Dr. Oancea has over 25 years of teaching experience and has taught a wide variety of courses, both at undergraduate and graduate level, in mathematics, statistics, biostatistics, epidemiology and environmental health. Her research expertise is in the area of depression among cancer survivors and general population in the US and Brazil. In addition, she is working on identifying potential environmental risk factors for rare cancers.

Adrienne Salentiny, PhD
Instructional Design and Faculty Development
Education Resources

Dr. Salentiny has over 20 years' experience in instructional design, education, and technology. Her work at UND and at other institutions has contributed to the success of undergraduate, graduate, professional, and non-credit activities including arts and sciences programs; continuing education and outreach; aviation education; medical, nursing, and health care education; and government-required environmental safety compliance training. In her role at the University of North Dakota (UND) School of Medicine and Health Sciences (SMHS), she works with leadership across 11 medicine and health sciences programs on curriculum evaluation and management, curricular change, faculty/staff development, supporting instructional experiences that meet the needs of faculty, students, and accreditors. She has designed, developed, and taught graduate courses on topics including instructional design, educational research, program and curricular assessment, and technology-based instructional methods.

Sandeep Singhal, PhD
Assistant Professor
Department of Pathology

Dr.
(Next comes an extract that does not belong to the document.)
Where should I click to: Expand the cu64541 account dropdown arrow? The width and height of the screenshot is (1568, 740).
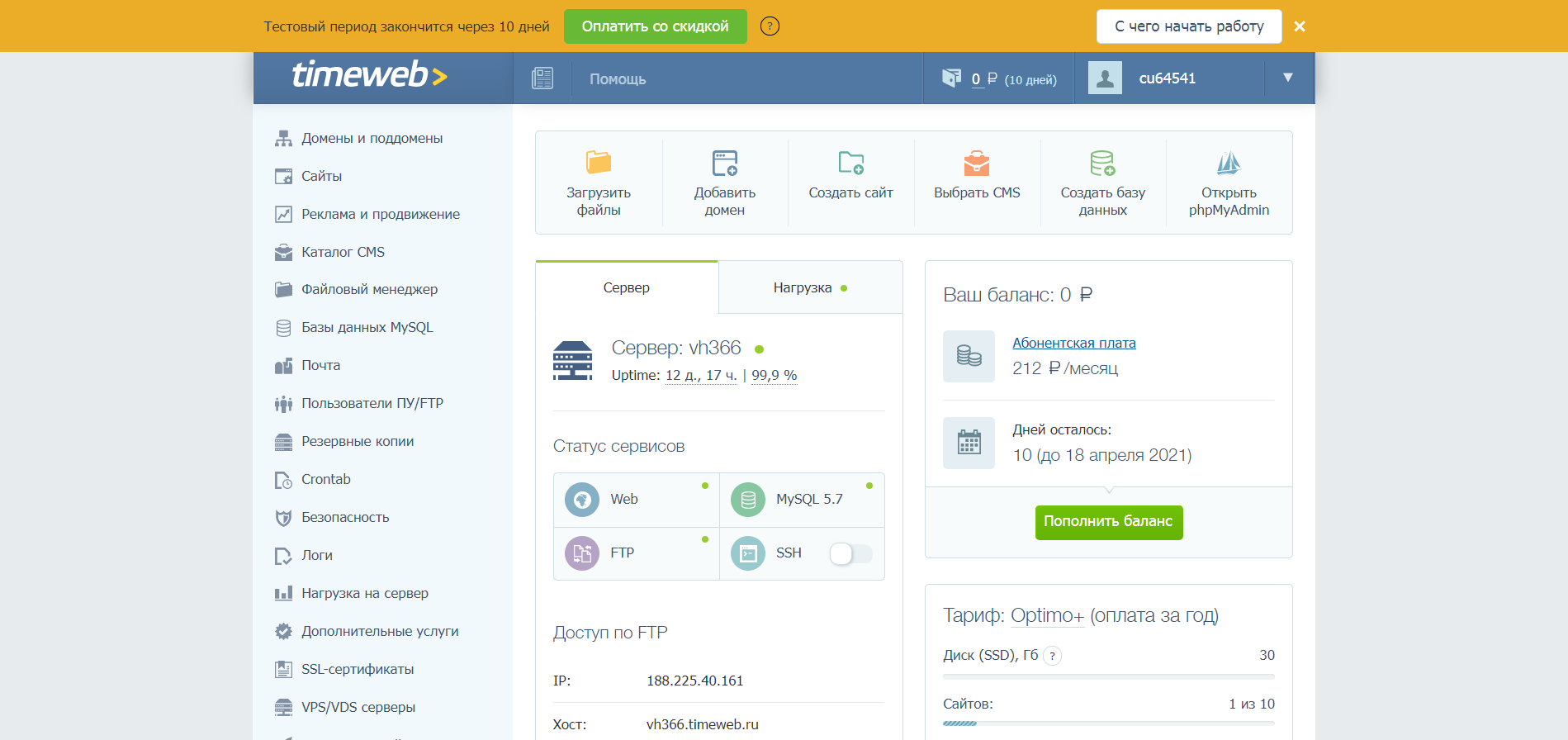click(1287, 78)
Singhal's areas of expertise include data mining, statistical modeling, and artificial intelligence with strong background in personalize medicine and cancer genomics especially in biomarker discovery and toxicity testing that I gained at various institutes in India, Europe, USA and Canada over past 16 years. My experience in the life science and healthcare fields has taught me different aspects to combined large multi-omicsdatasets and develop analytics methods, for instance, genetic profiles of large populations of cancer patients, combined with epigenetics and health records, lifestyle information and development of predictive models for patient response to a certain treatment. Such studies provide important clues about the molecular events at the genome level as well as the level of molecular networks, uncovering new approaches to the search for targeted drugs against a host of diseases.

Lynn Mad Plume, MPH
Diversity & Equity Coordinator
Department of Indigenous Health

Ms. Lynn Mad Plume is a Niitsitapi from Browning, Montana., located on the Blackfeet Indian Reservation. She is currently at the University of North Dakota School of Medicine & Health Sciences serving as the Diversity & Equity coordinator. Before moving to North Dakota, Lynn spent 2 years as a community health representative for the Blackfeet Nation. During that time, Lynn completed a Master of Public Health with a specialization in American Indian Public Health from North Dakota State University in 2019. Lynn completed her undergraduate degree in community health, with a minor in sociology at Montana State University in 2016.  Lynn is currently a member of the inaugural cohort of Indigenous Health Ph.D. students at the University of North Dakota.

Lynn is passionate about improving the lives of historically excluded populations through policy development and culturally competent research methodologies. Decolonizing methodologies re-centers Indigenous peoples within their ways of knowing. Lynn believes that in order to address health inequity, current policies that affect all historically excluded populations require evaluation and reform.